**Supplied text:**
- - -

WarningMessage is undocumented

csm10495 · March 22, 2024, 5:07pm

I respectfully disagree to both points. WarningMessage objects have a .source as well that isn’t included in showwarning()'s args. So the current documentation is missing that point (and is therefore wrong and misleading in my opinion).

We should be explicit where possible in documentation so that it’s simple for folks to read and understand. Adding links to get to the object itself (or a protocol of it) makes it easier. This particular example, as it is before this PR, is not simple/easy for at least me to understand as it originally was.

This change request, is attempting to document in a way to make the information more accessible for others.

steve.dower · March 22, 2024, 5:11pm

If the docs said “Each object in the list has exactly the attributes with the same names as the arguments to showwarning(), no more, no less.” then I’d agree, but that’s not what it says.^[1]

The implication is that you can’t rely on .source being available. It is effectively internal implementation, and so information about it should not be more accessible. If anything, we might need to make efforts to hide it better, if users are inclined to assume that it’s a guaranteed attribute simply because it’s there.

- - -

**Exercise brief:**
Please carry on the forum thread about WarningMessage being undocumented, picking up right after its final post.

**Source data:**
- - -

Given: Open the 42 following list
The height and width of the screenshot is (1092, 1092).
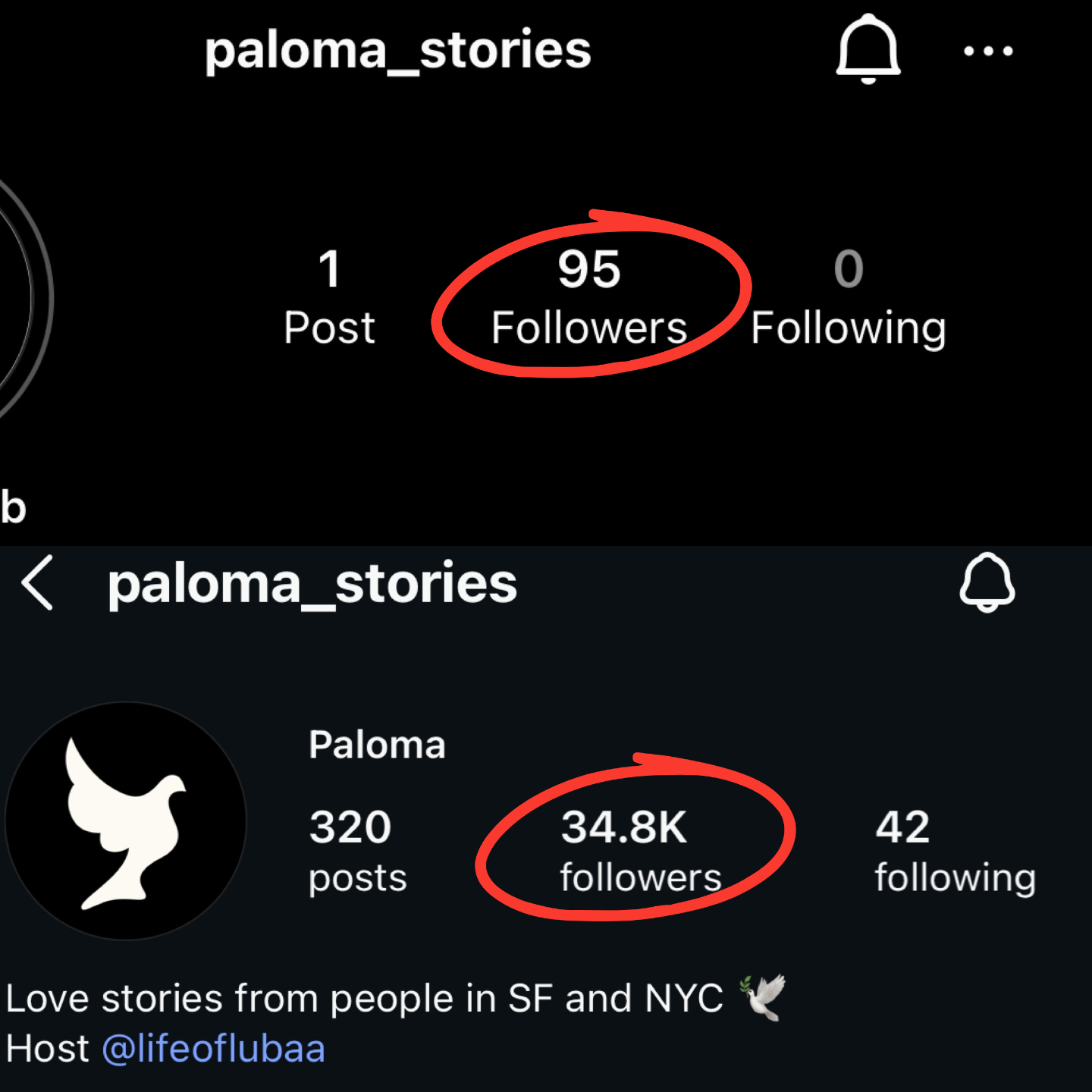Looking at the screenshot, I should click(x=954, y=851).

- - -

**Written response:**
If there’s a reason it should be guaranteed API, then that’s your request, and what the discussion should be about.

And obviously we never write that sort of spec, because it’s very unidiomatic for Python. ↩︎

csm10495 · March 22, 2024, 5:23pm

It seems odd to me. So if it shouldn’t be documented, should it not be mentioned here in the docs for the C-API for exception handling?

From Exception Handling — Python 3.12.2 documentation

int PyErr_ResourceWarning(PyObject *source, Py_ssize_t stack_level, const char *format, ...)
Part of the Stable ABI since version 3.6.
Function similar to PyErr_WarnFormat(), but category is ResourceWarning and it passes source to warnings.WarningMessage.

To me its either document it in all documentation or don’t. I don’t think it makes sense to be considered a concrete thing in that doc, but not in warnings’ documentation. If it’s added we should link it there too. If not… shouldn’t it be removed from there?

Edit: I know it shouldn’t matter in this context, but the class is also called out and used by at least one big 3rd party package: pytest: How to capture warnings — pytest documentation

steve.dower · March 22, 2024, 5:34pm

Yeah, probably not. That documentation doesn’t make much sense - it doesn’t describe what the function does or when you should use it. It deserves updating.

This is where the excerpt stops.